■ Bacaan:
◆ ◆ ◆ ◆ ◆

Menjadi Pendidik yang Asertif Untuk Menyongsong Implementasi Kurikulum Merdeka

Dilihat 2725 kali
ilustrasi : https://www.freepik.com/free-vector/formula-concept-illustration_20287874

Oleh : P. Budi Winarto, S.Pd*)


PENDIDIKAN yang asertif adalah pendidik yang mampu mengkomunikasikan apa yang diinginkan, dirasakan, dan dipikirkan kepada orang lain namun dengan tetap menjaga dan menghargai hak serta perasaan orang lain.

Dalam bersikap asertif, seorang pendidik dituntut untuk jujur terhadap dirinya sendiri dan jujur pula dalam mengekspresikan perasaan, pendapat, dan kebutuhan secara proposional, tanpa ada maksud untuk memanipulasi, memanfaatkan atau pun merugikan orang lain.

Asertif  Itu Tidak Agresif

Seorang pendidik dikatakan asertif jika dirinya mampu bersikap tulus dan jujur dalam mengekspresikan perasaan, pikiran, dan pandangannya pada orang lain sehingga tidak merugikan atau mengancam integritas pihak lain. Bagaimanapun juga, seorang pendidik harus mampu bersikap tegas tapi tidak ditafsirkan menyerang orang lain. Inti dari sikap asertif adalah mampu berkata ‘tidak’ tanpa merasa bersalah dan tanpa melukai siapa pun dan mampu berkata ‘ya’ tanpa kesombongan.

◆ ◆ ◆ ◆ ◆

■ Entri yang Disediakan:
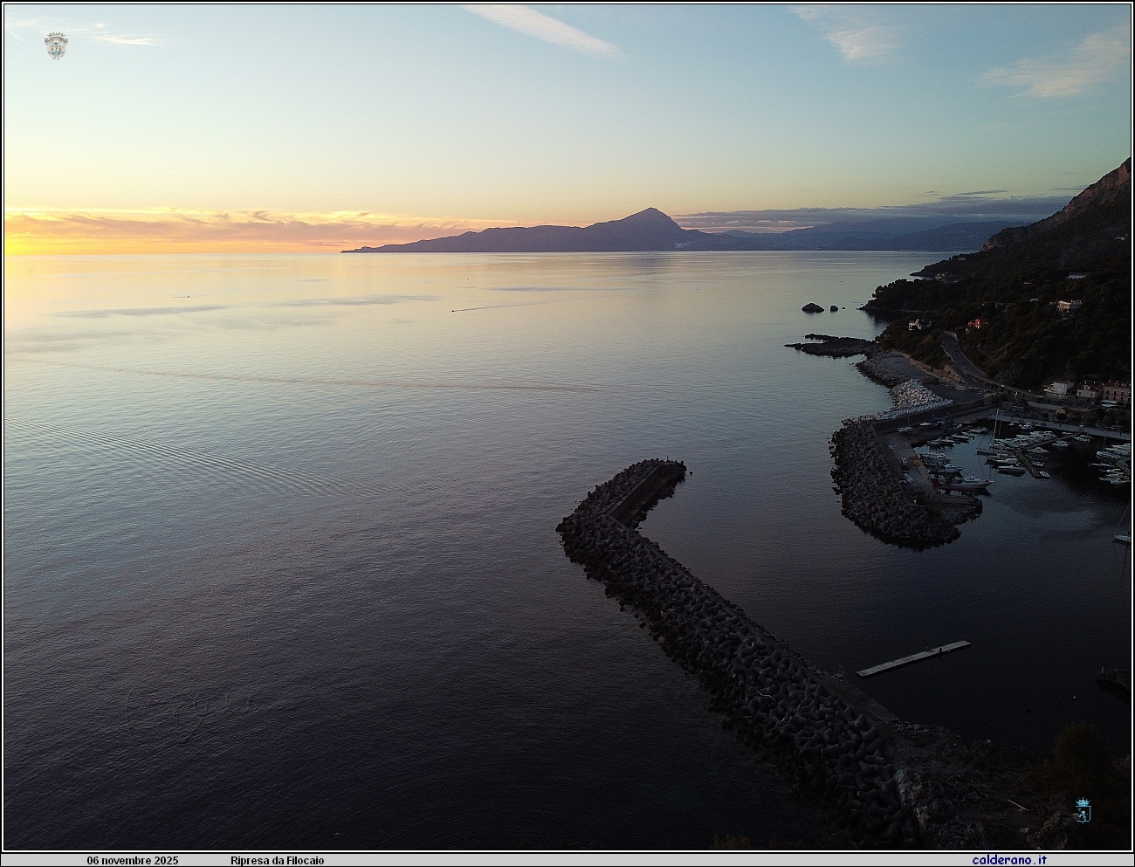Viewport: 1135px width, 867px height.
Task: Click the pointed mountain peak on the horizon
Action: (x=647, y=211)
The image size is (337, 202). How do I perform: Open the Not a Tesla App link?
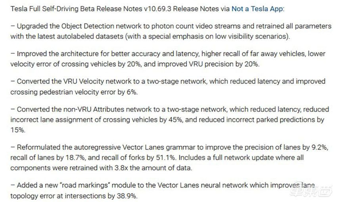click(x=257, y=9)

◆ ◆ ◆ ◆ ◆

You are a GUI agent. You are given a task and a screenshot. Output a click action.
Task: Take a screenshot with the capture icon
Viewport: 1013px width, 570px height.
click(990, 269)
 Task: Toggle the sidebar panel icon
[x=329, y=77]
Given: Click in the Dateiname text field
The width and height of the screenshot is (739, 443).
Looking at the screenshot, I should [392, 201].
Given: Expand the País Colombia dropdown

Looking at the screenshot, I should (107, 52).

◆ ◆ ◆ ◆ ◆

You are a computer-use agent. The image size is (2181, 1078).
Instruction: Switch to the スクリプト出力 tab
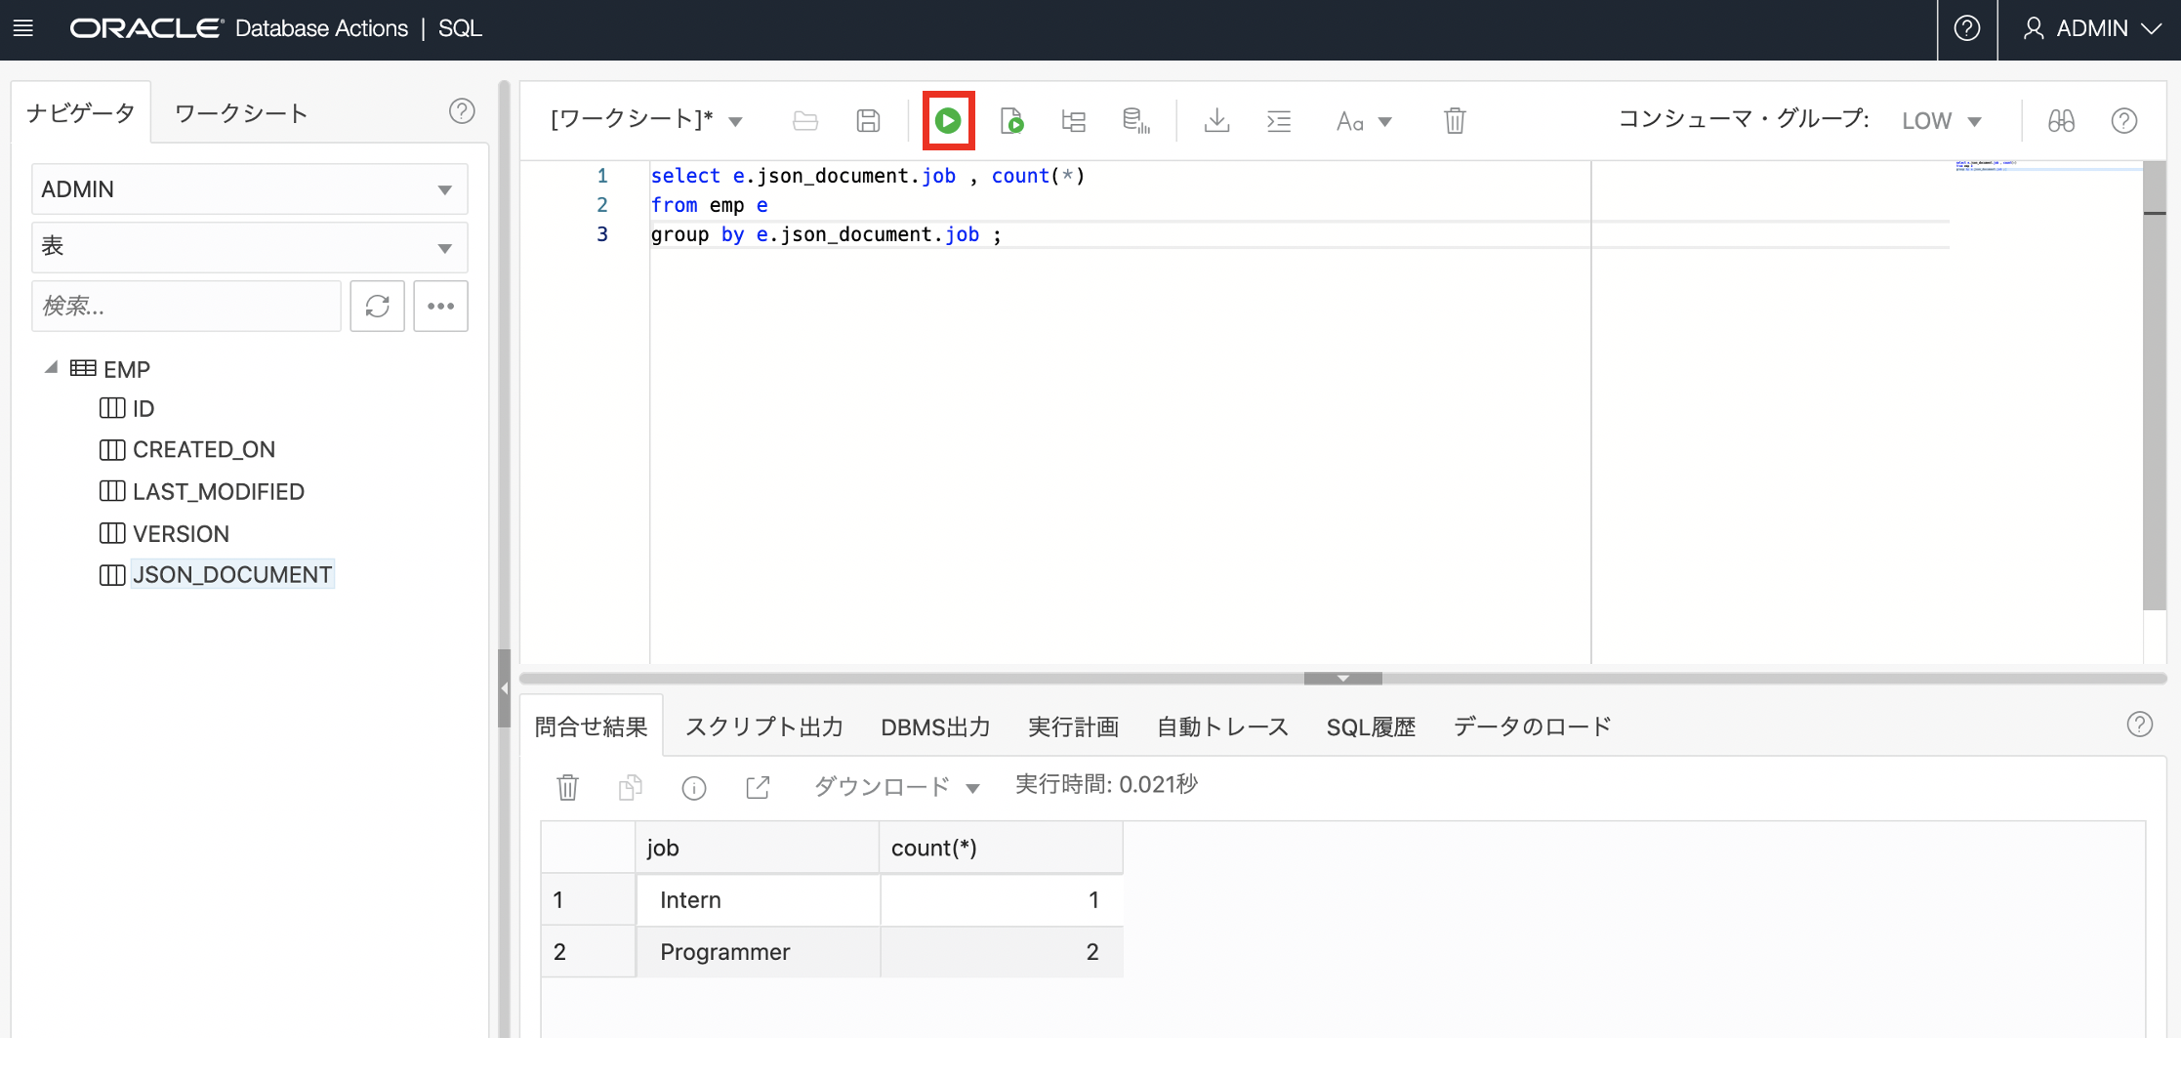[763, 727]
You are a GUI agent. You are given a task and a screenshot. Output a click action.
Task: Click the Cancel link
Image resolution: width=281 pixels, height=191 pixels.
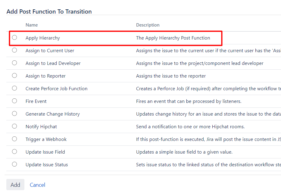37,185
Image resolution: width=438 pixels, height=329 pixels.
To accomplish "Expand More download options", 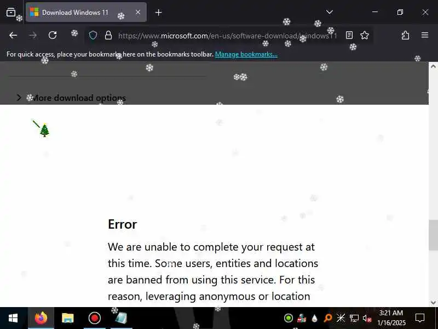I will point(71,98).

◆ ◆ ◆ ◆ ◆

■ Petunjuk Pengerjaan: Menurut bacaan tentang pendidik yang asertif, apa inti dari sikap asertif?

■ Jawaban Latihan: Inti sikap asertif adalah mampu berkata 'tidak' tanpa merasa bersalah dan tanpa melukai siapa pun, serta mampu berkata 'ya' tanpa kesombongan.